(Items from a dataset)

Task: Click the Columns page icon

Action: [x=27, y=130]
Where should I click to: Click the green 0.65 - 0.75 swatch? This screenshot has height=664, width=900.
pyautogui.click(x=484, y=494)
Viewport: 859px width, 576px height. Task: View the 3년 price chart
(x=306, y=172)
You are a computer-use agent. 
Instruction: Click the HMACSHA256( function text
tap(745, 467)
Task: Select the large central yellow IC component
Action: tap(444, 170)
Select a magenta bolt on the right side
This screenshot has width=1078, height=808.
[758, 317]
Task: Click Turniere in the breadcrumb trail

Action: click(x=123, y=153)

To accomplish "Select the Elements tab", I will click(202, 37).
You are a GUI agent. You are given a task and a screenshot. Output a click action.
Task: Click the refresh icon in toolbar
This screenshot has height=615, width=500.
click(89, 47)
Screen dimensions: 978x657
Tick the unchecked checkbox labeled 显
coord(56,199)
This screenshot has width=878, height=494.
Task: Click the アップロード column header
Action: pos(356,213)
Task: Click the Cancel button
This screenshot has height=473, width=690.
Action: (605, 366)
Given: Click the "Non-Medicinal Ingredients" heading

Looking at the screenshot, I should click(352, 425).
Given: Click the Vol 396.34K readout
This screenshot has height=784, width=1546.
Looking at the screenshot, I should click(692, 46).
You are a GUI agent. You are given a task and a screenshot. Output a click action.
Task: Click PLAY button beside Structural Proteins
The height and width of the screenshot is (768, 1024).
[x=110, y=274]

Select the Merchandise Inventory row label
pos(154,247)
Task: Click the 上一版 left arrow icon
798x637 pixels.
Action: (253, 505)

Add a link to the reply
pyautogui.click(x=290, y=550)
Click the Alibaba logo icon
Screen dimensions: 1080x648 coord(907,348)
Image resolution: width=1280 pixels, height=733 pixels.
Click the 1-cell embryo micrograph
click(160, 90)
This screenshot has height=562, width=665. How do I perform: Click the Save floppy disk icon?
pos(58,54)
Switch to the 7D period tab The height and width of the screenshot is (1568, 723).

> [Task]:
Reproduce exactly, and only, the lines from the start of the entries through the one that contains "Task: Click the Cancel button".

> [Task output]:
Task: Click the Columns page icon

Action: [x=27, y=130]
Where should I click to: Click the green 0.65 - 0.75 swatch? This screenshot has height=664, width=900.
pyautogui.click(x=484, y=494)
Viewport: 859px width, 576px height. Task: View the 3년 price chart
(x=306, y=172)
You are a computer-use agent. 
Instruction: Click the HMACSHA256( function text
tap(745, 467)
Task: Select the large central yellow IC component
Action: tap(444, 170)
Select a magenta bolt on the right side
This screenshot has width=1078, height=808.
[758, 317]
Task: Click Turniere in the breadcrumb trail

Action: click(x=123, y=153)

To accomplish "Select the Elements tab", I will click(202, 37).
You are a GUI agent. You are given a task and a screenshot. Output a click action.
Task: Click the refresh icon in toolbar
This screenshot has height=615, width=500.
click(89, 47)
Screen dimensions: 978x657
Tick the unchecked checkbox labeled 显
coord(56,199)
This screenshot has width=878, height=494.
Task: Click the アップロード column header
Action: pos(356,213)
Task: Click the Cancel button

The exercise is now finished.